DATA SUPPLIED Start Marker
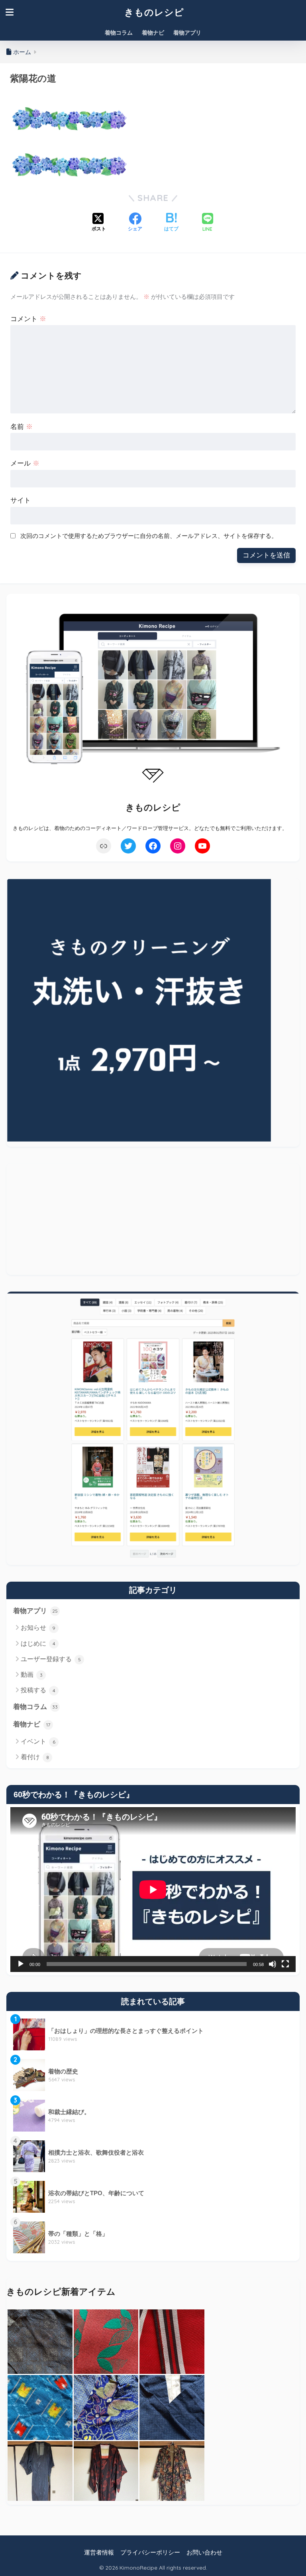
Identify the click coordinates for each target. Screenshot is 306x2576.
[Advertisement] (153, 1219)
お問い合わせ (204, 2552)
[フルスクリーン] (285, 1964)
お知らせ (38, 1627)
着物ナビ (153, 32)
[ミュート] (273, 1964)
DATA SUPPLIED End Marker
| WHAT YOU SHOULD DO |
Copy the data in full. No pictures belong in the copy.

| SOLUTION |
Identify the click coordinates for each target. Screenshot is 306x2576.
[Advertisement] (153, 1219)
お問い合わせ (204, 2552)
[フルスクリーン] (285, 1964)
お知らせ (38, 1627)
着物ナビ (153, 32)
[ミュート] (273, 1964)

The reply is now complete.